*Text passage:*
>> Start
Invent


the 30 year milestone.

So I hit the big 30 today. Let me tell you how I feel. I feel no different than I did yesterday. I woke up the same, I got dressed the same, and I curled my hair the same. I’m just blessed and grateful for the things that I have now and the people that I have in my life. And of course I’m blessed with the fact that I don’t even look 30. Traditionally, I started my birthday with a great night around the town on Friday night, then my house party on Saturday night with all of my friends & loved ones. But when Sunday hit, I got a bit melancholy and said “I need to do something different this year.” I told myself “When my 30th birthday arrives, it’ll be a new beginning for my life!”. Walking into my 30′s as a brand new woman, yet leaving a lot of things (and people) behind. The weird thing about it is, I feel good. There are so many secret ways in the world to find out who we truly are. Everything that we experience, everything we think, feel and do is in divine order. It’s part of the universal flow that helps us discover who we are. If our thoughts and emotions didn’t play out towards our actions, how else would we see who we are? If our thoughts and emotions didn’t play out towards your actions, how else would I see who you are? The world isn’t happening to us. We’re happening to it. We’re molding it, shaping it, creating the good and the bad that occurs in our life. And like clockwork, we’ll get tired of what we’re doing & will strive to do something else. As usual, we will always move on.

There are so many ways people can hurt you, deceive you, lead you on, make you feel like shit, use you, violate you. The list goes on and on. What I’ve learned out of my many experiences in my life is to not expect much out of people anymore. When you expect too much, you end up being disappointed. It’s very disheartening when you learn that there are people out there who only think of themselves. Who only want to tarnish your name. Who only want to see you cry. Who only want to see you fail. I must say, when I got into a car accident last year & totaled my car (I’ll speak more on that in a future blog post), it was during a turning point in my life. That’s when I’ve decided to discontinue falling prey to a lot of the bullshit people have given me. I’ve endured a lot of disappointment from people in my life and I am so glad that I’m at a point where I have a solid, healthy control over that never happening again. Because I simply do not care anymore.
>> End
*Supplied material:*
>> Start
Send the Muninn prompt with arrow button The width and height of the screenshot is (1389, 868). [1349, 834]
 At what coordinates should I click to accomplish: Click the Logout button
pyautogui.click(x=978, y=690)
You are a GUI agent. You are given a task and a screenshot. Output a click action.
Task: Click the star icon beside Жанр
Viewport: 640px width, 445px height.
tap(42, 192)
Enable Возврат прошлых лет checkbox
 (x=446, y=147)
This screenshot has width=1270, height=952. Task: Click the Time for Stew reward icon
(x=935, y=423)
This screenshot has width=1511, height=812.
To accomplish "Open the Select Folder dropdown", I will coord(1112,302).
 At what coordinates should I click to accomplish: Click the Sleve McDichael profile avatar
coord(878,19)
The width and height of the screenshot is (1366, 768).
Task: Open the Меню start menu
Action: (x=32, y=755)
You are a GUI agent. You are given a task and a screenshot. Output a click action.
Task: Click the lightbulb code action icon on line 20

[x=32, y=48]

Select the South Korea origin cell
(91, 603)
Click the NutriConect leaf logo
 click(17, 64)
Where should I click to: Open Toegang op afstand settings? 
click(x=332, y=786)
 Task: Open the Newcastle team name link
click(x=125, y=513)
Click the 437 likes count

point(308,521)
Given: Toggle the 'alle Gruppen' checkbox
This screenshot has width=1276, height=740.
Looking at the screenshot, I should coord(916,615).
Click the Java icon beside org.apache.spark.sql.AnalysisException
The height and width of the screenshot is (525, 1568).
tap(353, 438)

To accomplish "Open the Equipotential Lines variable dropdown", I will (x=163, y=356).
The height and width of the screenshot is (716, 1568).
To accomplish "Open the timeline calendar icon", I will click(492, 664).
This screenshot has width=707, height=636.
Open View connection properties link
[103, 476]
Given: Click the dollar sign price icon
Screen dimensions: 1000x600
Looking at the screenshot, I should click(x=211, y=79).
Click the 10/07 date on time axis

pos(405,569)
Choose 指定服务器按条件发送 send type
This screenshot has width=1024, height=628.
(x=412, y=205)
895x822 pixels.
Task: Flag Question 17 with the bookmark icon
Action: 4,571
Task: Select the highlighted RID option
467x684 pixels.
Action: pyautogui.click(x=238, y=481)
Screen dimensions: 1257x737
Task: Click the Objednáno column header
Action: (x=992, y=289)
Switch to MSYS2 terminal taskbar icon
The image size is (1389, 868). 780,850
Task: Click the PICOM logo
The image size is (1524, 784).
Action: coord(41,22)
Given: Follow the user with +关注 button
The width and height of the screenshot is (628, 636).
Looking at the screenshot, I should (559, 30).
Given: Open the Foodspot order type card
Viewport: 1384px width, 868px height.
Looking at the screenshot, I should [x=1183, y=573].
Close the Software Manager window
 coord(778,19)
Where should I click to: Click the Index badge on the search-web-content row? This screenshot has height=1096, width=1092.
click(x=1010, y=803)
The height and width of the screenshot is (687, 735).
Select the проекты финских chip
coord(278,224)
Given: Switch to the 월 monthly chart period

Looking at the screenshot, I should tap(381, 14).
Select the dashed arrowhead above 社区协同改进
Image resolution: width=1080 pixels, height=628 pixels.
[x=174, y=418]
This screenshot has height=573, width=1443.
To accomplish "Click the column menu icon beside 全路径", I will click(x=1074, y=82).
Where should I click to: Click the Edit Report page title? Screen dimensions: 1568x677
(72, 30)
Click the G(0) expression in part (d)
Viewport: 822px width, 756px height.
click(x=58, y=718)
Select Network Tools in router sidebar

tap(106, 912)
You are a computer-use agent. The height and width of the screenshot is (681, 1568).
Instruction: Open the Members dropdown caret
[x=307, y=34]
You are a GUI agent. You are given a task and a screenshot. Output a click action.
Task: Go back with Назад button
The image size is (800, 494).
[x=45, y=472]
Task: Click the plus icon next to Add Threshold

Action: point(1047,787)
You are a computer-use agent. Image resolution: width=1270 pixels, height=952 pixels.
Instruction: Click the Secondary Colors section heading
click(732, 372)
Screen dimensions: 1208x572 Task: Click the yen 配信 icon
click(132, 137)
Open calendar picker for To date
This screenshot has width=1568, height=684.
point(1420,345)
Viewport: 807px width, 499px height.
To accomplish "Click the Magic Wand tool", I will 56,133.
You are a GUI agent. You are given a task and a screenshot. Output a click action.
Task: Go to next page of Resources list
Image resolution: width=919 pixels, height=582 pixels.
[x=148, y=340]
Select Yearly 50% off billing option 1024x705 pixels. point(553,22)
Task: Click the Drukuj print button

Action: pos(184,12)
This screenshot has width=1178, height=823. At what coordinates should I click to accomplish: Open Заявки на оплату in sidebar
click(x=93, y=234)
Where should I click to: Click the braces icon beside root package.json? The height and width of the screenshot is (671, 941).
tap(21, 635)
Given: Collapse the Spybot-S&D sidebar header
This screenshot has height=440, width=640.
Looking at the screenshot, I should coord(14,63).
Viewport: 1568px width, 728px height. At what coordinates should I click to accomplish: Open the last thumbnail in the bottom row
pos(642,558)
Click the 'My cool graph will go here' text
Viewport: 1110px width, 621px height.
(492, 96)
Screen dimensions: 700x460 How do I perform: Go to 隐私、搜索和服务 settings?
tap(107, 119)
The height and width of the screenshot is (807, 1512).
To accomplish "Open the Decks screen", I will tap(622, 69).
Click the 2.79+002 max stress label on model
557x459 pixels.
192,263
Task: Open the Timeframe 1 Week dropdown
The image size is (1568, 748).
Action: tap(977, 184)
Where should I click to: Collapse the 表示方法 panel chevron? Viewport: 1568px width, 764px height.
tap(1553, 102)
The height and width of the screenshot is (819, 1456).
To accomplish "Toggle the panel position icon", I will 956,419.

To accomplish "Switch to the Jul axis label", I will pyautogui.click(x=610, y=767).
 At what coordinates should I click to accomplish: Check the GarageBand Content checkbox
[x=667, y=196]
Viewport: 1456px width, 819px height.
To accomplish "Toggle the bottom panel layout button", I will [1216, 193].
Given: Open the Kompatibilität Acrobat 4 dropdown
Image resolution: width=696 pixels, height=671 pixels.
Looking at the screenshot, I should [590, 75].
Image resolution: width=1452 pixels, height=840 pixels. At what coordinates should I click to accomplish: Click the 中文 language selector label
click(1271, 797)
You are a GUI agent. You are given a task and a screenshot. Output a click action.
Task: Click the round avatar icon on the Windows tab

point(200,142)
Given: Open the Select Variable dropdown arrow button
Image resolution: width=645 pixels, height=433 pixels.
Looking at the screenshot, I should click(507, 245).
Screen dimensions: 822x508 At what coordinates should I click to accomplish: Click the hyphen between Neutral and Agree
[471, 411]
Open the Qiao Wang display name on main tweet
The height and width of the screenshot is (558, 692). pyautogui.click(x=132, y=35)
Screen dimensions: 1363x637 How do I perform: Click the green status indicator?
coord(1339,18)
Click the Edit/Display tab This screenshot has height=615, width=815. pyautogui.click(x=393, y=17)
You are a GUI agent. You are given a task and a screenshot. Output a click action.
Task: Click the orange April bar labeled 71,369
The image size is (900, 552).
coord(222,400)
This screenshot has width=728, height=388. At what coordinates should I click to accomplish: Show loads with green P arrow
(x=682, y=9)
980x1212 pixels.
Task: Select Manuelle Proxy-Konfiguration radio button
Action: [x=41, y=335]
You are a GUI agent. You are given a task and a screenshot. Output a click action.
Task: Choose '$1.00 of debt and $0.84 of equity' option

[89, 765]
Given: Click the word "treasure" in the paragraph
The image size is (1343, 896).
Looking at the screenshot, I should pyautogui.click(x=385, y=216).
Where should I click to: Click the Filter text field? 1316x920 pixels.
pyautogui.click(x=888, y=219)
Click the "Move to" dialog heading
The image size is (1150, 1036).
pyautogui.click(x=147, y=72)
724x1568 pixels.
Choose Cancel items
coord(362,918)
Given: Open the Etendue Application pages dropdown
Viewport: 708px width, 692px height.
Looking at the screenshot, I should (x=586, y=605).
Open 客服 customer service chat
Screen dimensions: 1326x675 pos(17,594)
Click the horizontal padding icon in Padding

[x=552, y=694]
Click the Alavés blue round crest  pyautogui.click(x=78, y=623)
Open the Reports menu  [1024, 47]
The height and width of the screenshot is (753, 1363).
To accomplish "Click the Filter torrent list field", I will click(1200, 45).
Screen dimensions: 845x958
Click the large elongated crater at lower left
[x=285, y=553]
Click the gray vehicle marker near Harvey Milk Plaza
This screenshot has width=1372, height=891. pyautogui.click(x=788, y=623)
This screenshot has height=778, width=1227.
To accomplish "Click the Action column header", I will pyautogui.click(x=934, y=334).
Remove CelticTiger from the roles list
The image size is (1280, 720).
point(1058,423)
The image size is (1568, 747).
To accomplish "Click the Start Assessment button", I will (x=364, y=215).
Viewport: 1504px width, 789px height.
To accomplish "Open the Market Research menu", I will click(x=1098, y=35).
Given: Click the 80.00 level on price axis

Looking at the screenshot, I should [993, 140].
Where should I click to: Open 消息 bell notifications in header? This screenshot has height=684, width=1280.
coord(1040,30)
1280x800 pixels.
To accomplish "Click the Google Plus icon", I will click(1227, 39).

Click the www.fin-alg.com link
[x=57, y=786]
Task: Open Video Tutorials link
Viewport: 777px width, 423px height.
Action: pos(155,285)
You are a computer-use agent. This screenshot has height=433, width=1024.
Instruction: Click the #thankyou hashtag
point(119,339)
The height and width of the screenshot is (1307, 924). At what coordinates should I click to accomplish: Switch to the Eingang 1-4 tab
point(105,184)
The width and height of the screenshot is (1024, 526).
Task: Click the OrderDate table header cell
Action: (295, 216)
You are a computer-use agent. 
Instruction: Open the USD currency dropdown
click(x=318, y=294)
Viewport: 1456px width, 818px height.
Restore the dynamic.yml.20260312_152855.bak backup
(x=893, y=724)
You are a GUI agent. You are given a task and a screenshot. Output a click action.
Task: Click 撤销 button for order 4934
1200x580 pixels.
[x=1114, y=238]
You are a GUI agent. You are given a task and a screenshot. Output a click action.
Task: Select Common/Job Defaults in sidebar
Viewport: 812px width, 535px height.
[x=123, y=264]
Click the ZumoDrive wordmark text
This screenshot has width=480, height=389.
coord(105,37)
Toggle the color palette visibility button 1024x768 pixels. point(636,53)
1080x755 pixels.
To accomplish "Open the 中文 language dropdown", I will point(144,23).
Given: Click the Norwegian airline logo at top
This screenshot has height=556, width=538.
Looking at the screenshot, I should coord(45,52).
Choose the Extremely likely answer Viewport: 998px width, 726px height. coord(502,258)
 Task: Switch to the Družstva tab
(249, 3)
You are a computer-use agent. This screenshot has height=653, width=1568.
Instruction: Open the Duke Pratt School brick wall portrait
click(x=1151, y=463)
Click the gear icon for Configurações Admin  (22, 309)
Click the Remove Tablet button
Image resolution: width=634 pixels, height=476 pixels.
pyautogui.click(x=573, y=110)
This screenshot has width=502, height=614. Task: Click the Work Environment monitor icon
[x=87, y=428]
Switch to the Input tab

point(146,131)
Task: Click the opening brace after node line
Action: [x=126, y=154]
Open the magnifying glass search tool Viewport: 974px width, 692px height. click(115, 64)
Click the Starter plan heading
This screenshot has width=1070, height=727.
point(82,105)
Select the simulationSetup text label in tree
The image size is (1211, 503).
>> End
*Short problem:* Please continue the blog post about turning 30, picking up right after its final sentence.

*Result:*
It’s imperative to have a strong overlook at your success in anything you try to achieve. No matter what people say, you will try your best. And let’s just say you do happen to fail, you were still given a chance to discover your strengths, your weaknesses, your passions and yourself in that journey. No one can take from you. NO ONE. There will be rough times, difficult situations, things to fall into & out of, major obstacles and forks in the road all through your mission. My mission is to allow people to feel how I am feeling by providing my story, followed up with my personal suggestive solution. The power I have to make people open their eyes and see what they couldn’t see before makes me happy on levels beyond my normal reach. I do it because I believe I can do it. I’m not ashamed to tell my stories about my past experiences, shortcomings & failed relationships. I’m not scared to voice my opinions about the strains of our society, parenting and love. Flaws and all, as long as I am honest about who I am and where I’m going. Are you?

Pictures of Me:

bday1 bday2 bday3 bday4

PS – I am so proud of one of the best friends someone could ever have. Her name is Shay Dechelle and her website is mindofablackgirl.com. She’s been there with me through thick and thin the past 7 years and I am blessed to have her in my life. So many people hated on her (matter of fact, they still do) and questioned her success as a model. Well, she just signed to Ford Models and is also won a trip to Paris from the Karl Kani Ladies competition. She will be their new model for their 2009 Fall line. I’m so excited for her! Go to her site and show your support. Love you yamp!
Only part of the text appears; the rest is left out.